= About this task =
Quote the passage on the Mr. Gatti's pizza chain word for word, beginning at the words "In 2004, Blue" and stopping after the words "COVID-19 pandemic began.".

= Supplied text =
-----

In 2004, Blue Sage Capital bought the chain. Three years later in 2007, Blue Sage renamed Mr. Gatti's as Gatti's Pizza to reflect current trends.

In June 2015, Blue Sage sold Gatti's Pizza to Sovrano, LLC for an undisclosed amount with Michael Poates, president of Sovrano, being appointed president and CEO of Mr Gatti's. In February 2016, Sovrano, LLC renamed Gatti's Pizza back to Mr. Gatti's Pizza due to only 30% of Google searches using the rebranded "Gatti's Pizza's" moniker.

In January 2019, Fort Worth-based Sovrano LLC, the owner of Mr. Gatti's Pizza, filed for Chapter 11 bankruptcy protection in U.S. Bankruptcy Court for the Northern District of Texas, claiming liabilities of $10 million to $50 million. Approximately 70 locations in eight states remained in business, six months before the COVID-19 pandemic began.

As of 2024, the Mr. Gatti's website lists 75 locations — 44 in Texas, 14 in Kentucky, 8 in Louisiana, 3 in Indiana, 2 each in Alabama and Tennessee, and 1 each in Ohio and Oklahoma.

-----

= The data =
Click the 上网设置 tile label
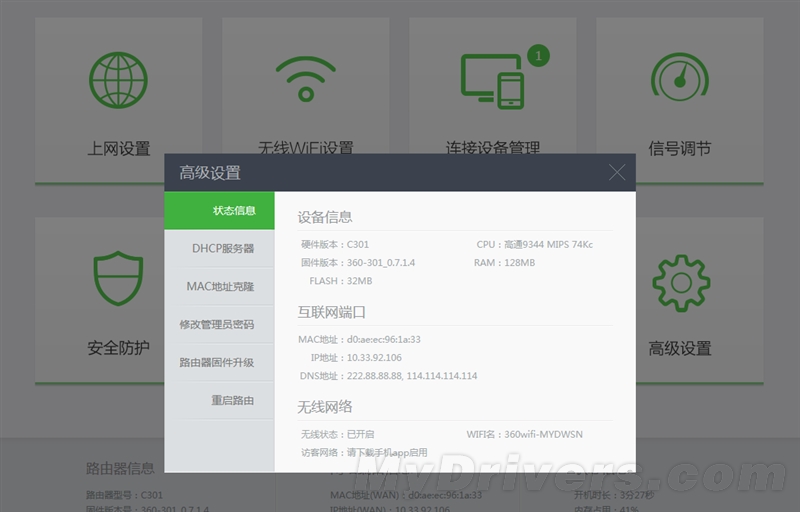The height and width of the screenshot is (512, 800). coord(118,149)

-----

= Solved problem =
In 2004, Blue Sage Capital bought the chain. Three years later in 2007, Blue Sage renamed Mr. Gatti's as Gatti's Pizza to reflect current trends.

In June 2015, Blue Sage sold Gatti's Pizza to Sovrano, LLC for an undisclosed amount with Michael Poates, president of Sovrano, being appointed president and CEO of Mr Gatti's. In February 2016, Sovrano, LLC renamed Gatti's Pizza back to Mr. Gatti's Pizza due to only 30% of Google searches using the rebranded "Gatti's Pizza's" moniker.

In January 2019, Fort Worth-based Sovrano LLC, the owner of Mr. Gatti's Pizza, filed for Chapter 11 bankruptcy protection in U.S. Bankruptcy Court for the Northern District of Texas, claiming liabilities of $10 million to $50 million. Approximately 70 locations in eight states remained in business, six months before the COVID-19 pandemic began.